In a year in which several good music biographies appeared, two others stand out. Scott Ian’s I’m the Man: The Story of That Guy from Anthrax (Da Capo) is quick, funny, never shallow, often deeper than you’d think peripheral topics could be (he’s Meat Loaf’s son in law?@!) but also dead serious about why his beloved metal, punk and particularly thrash metal is so valuable. He’s fucked up about every way that hard rockers fuck up but he never blames the music or the scene, just lays it out. (Addictions are diseases so what other honest perspective is there?) He’s led a great band (as guitarist, never vocalist) for 30 always odd years, as good a band as the genre has produced. In the best parts of the book, he tears himself apart, puts himself together again and remembers that he has a calling and that there is an ethic in the music to which he is responsible. If you doubt it, that’s why you need to read it. If you already believe it, it’s just a terrific read.

Finally, I was overjoyed that Jan Gaye and David Ritz wrote After the Dance: My Life with Marvin Gaye (Amistad), in part because I had failed to help Jan write it in the early 90s, partly because it represents a reconciliation for the two of them.
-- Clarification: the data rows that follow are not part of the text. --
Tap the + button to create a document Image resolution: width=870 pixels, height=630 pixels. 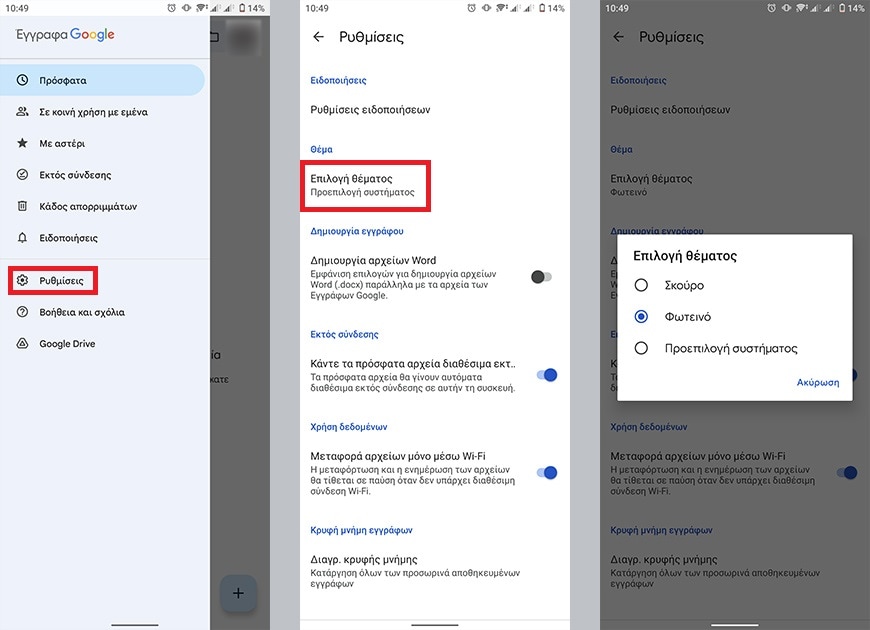click(x=238, y=593)
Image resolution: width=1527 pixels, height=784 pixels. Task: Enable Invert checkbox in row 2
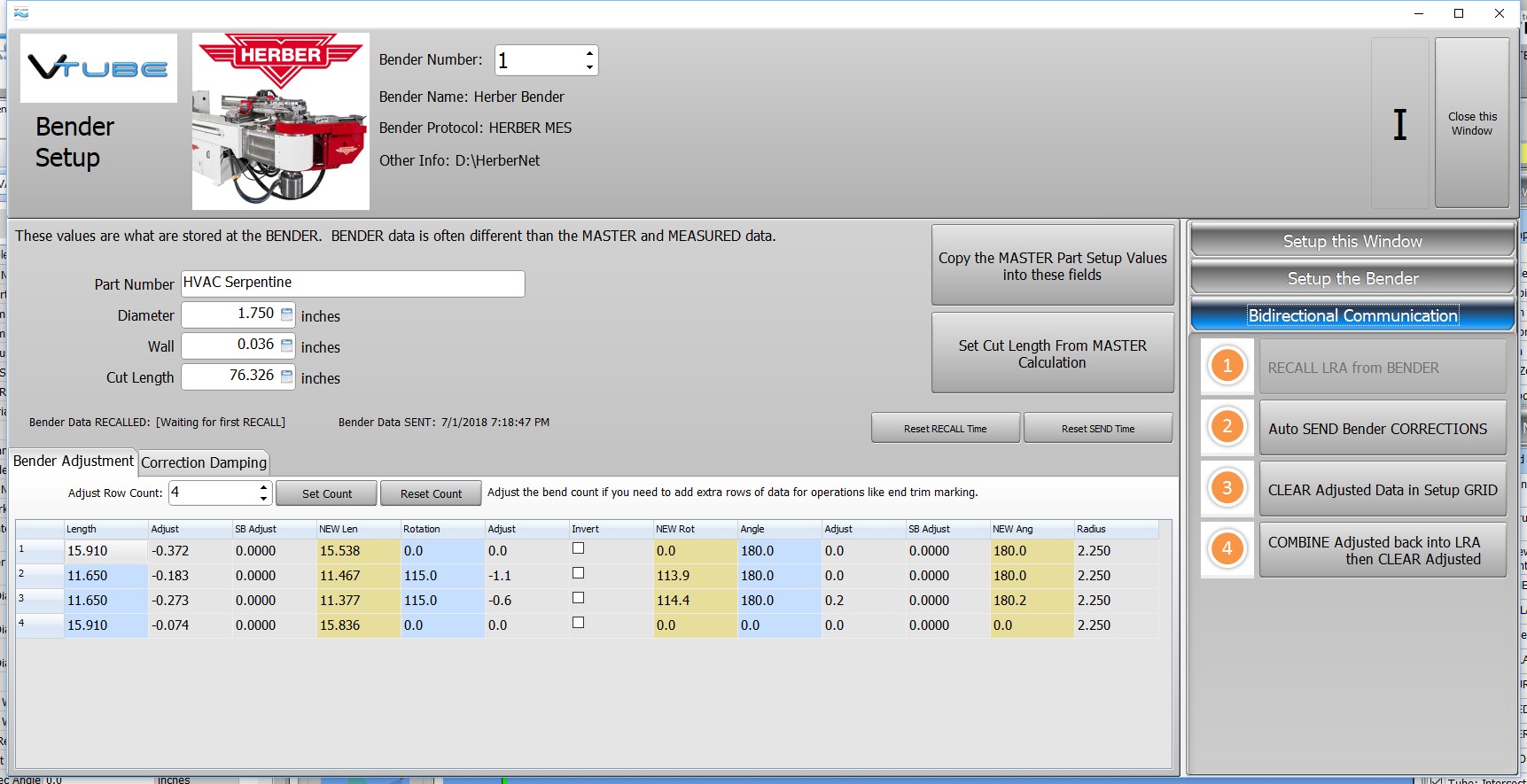pyautogui.click(x=578, y=573)
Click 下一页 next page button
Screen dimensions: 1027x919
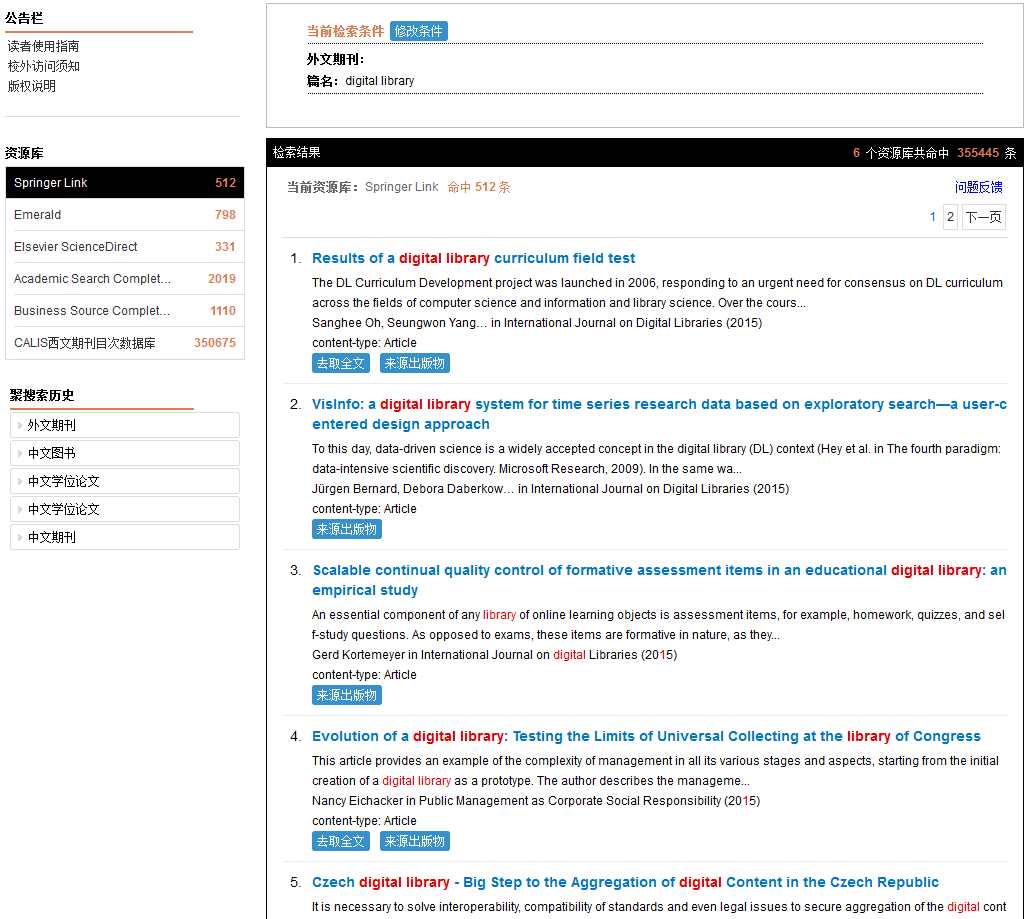coord(983,217)
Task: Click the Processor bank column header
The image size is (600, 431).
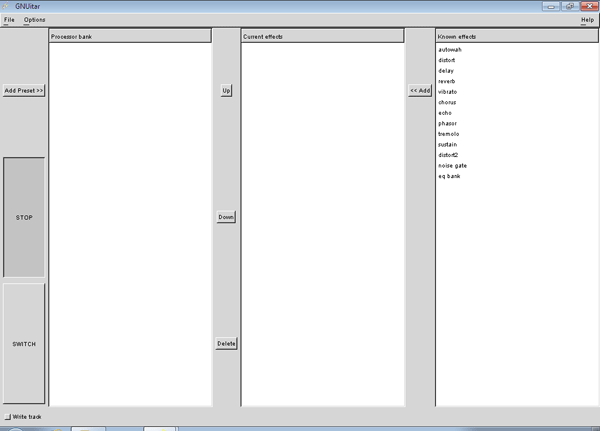Action: click(130, 36)
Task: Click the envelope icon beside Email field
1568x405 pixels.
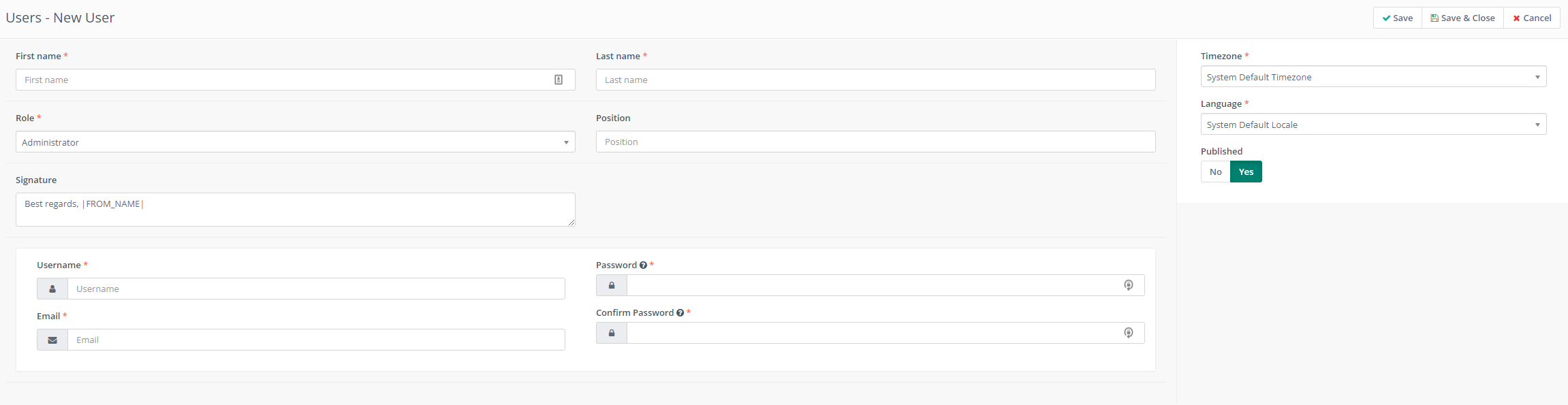Action: pos(52,340)
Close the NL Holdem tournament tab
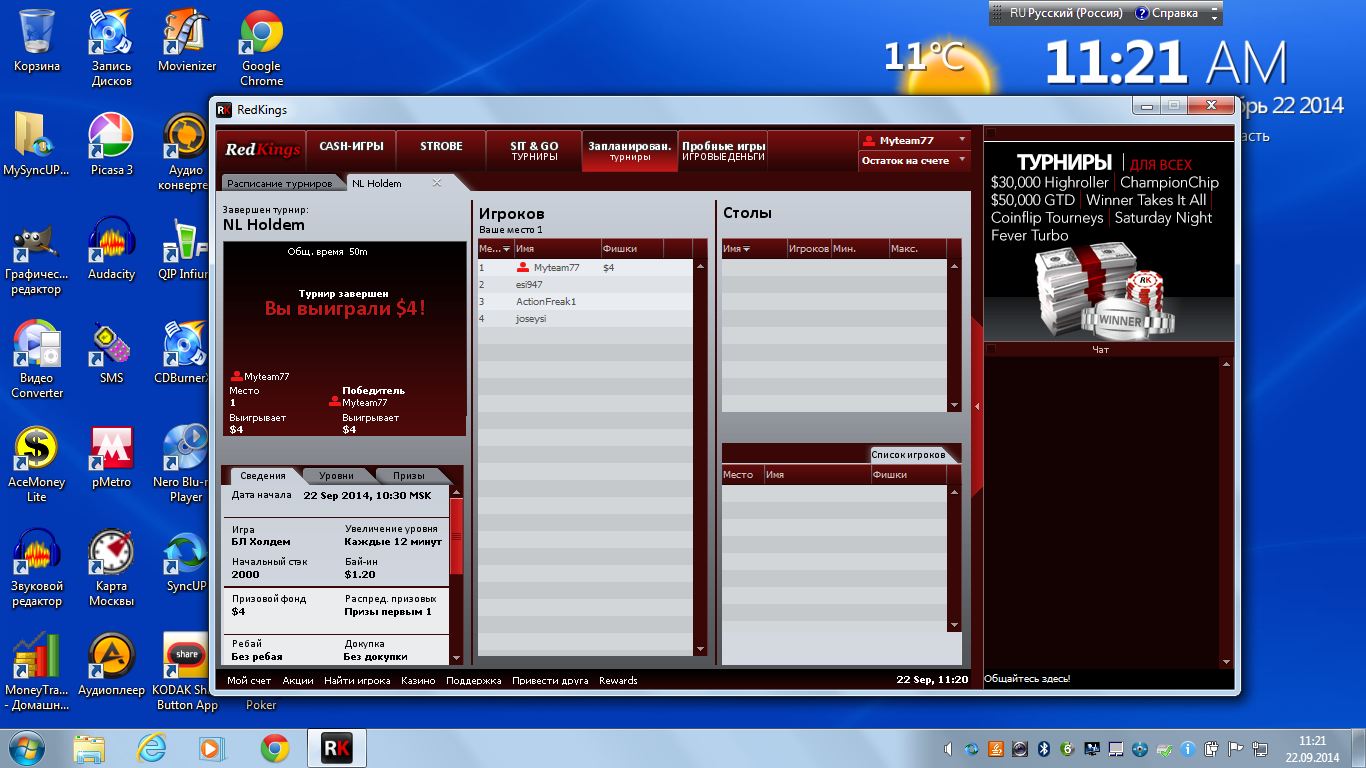 click(437, 183)
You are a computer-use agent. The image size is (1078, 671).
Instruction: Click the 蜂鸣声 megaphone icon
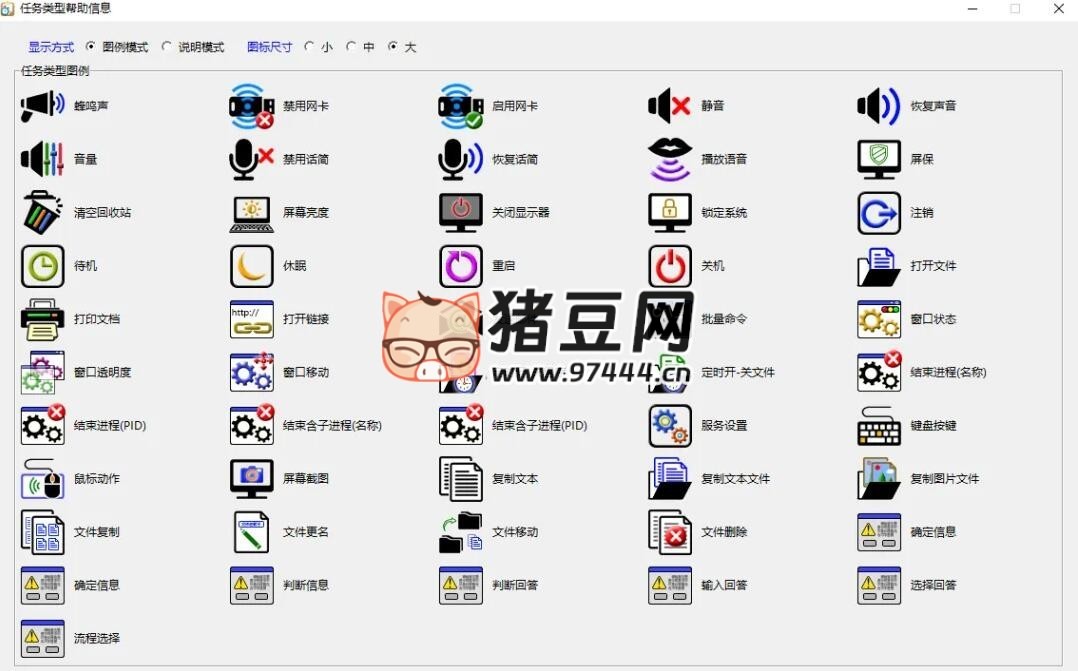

Jan pulls no punches and much of what she writes about, particularly the Gayes’ sex and drug life, can be hurtful to the point of humiliation. Ritz has written a whole catalogue of openly ghosted memoirs, beginning with the brilliant Brother Ray: Ray Charles’ Own Story and Divided Soul: The Life of Marvin Gaye. He is thorough, a fine tale-teller, great at winnowing or nudging (or however he does it) great material out of the greats, and he is scrupulous, which starts with putting his name on the books. He has a creative claim on the material as well as a merely instrumental and economic one. He proved this two years ago with Respect: The Life of Aretha Franklin, a biography that serves as a corrective sequel to the book he wrote with her. He proves it again by guiding Jan to her own voice and perspective, which is not entirely consonant with the one he found for Marvin in Divided Soul. I think he’s getting better as he goes along, too. It seems fitting to end with him after starting with Ed Pavlic, so different, so similar.